このブログでは日々の生活の中で遭遇する摩訶不思議中で超常現象をご紹介致します。



はしがき 

今年の325日にふと三鷹にあるライブカフエ「おんがくのじかん」へ出演したことが、凡ての始まりであった。

その日のイベントの演者は皆どこかしら文学的な香りがしたのである。

そして、ショーがはねてカウンターでウイスキをロックで飲んでいたところ、目に留まったのが、

太宰治の単行本の百鬼夜行であった。


「マスター、これ。たくさんありますけれど

太宰治お好きなのですか?」と問うと。


「はい。

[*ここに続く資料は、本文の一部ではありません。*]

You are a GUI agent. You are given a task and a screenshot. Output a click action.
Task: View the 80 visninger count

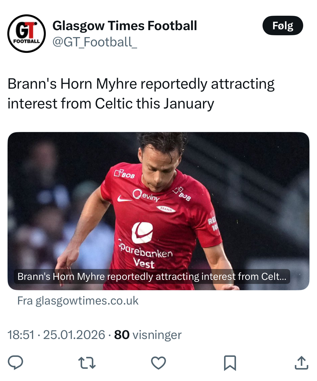(x=122, y=335)
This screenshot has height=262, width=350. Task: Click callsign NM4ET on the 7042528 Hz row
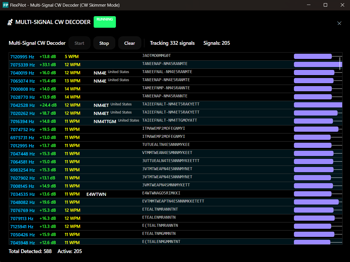(101, 105)
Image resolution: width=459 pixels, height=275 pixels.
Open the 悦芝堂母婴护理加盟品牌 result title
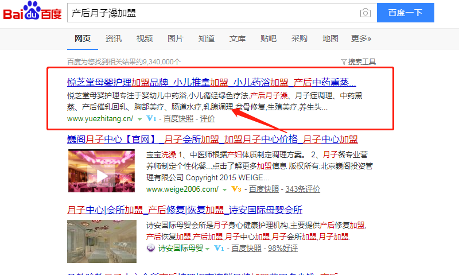click(x=211, y=82)
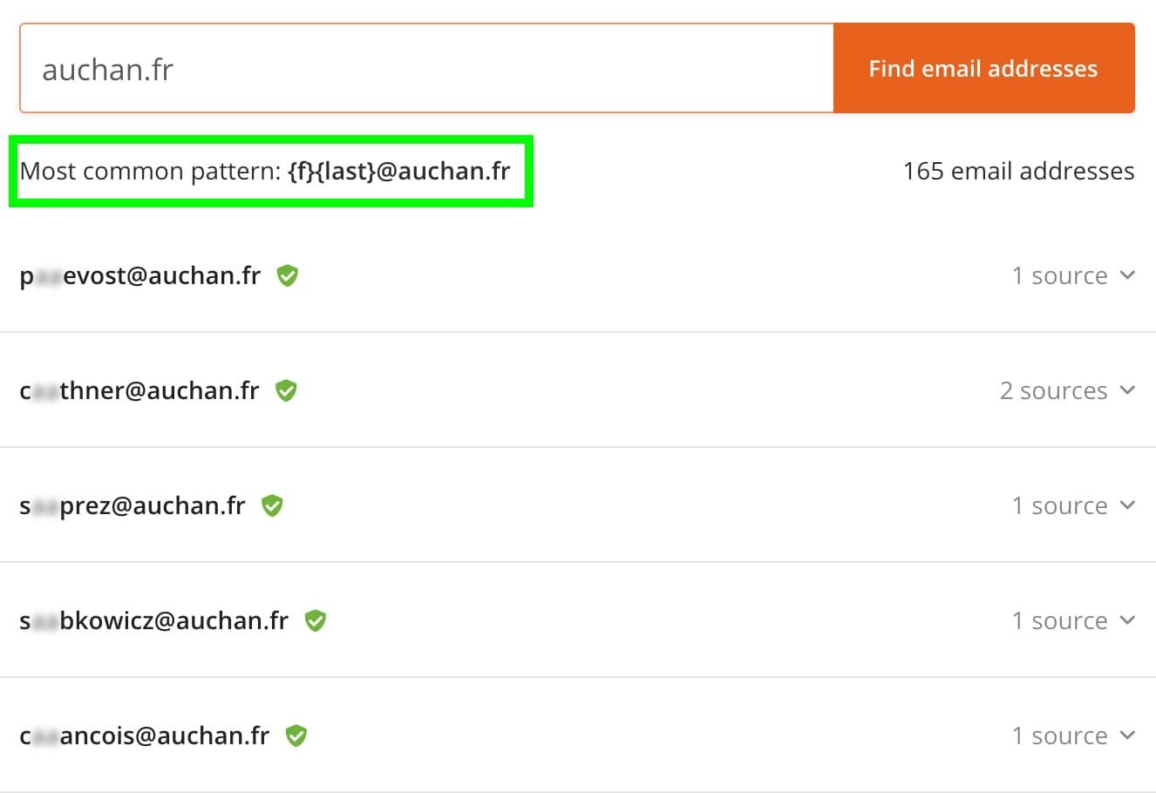This screenshot has height=793, width=1156.
Task: Expand sources chevron for ancois@auchan.fr row
Action: [1127, 735]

僕は好きですよ。だから三鷹でやってるというのもあるんです。」


言わずと知れた三鷹は太宰治が愛した町である。

1939年から1948年玉川上水にて入水自殺を起こすまで、住んでいた町で、作品にも数々のゆかりの場所が登場する。


「マスター。僕も大好きなんですよ。」


気がつくと小一時間は話し込んでしまっていたやうである。

その時心の中で固く決めたのが

「文学イベントをやる。」ということであった。

そしてその他の演者とも意気投合して、

さっそくグルウプラインを作ったのである。

実はその後高円寺にあるライブハウス

「無力無善寺」に遊びに行き、そこでも文学臭のする仲間を集めてメンバーは10人ほどになる。


そして何をやるかいつやるかを具体的に決めようとグループ内で意見を交わすもまとまらず、

言い出しぺの私がひとまず何かしらを決めないとという意見もあり、以前より訪れていた三鷹の名物行事「桜桃忌」にやろうと決めたのである。

この「桜桃忌」とは、太宰治の誕生日でもあり、

愛人の山崎富栄と共に死体で見つかった日である。これを太宰を偲ぶ日ということで、同郷で太宰と親交の深かった直木賞作家の今官一が、太宰の短編小説「桜桃」の名にちなんで命名した。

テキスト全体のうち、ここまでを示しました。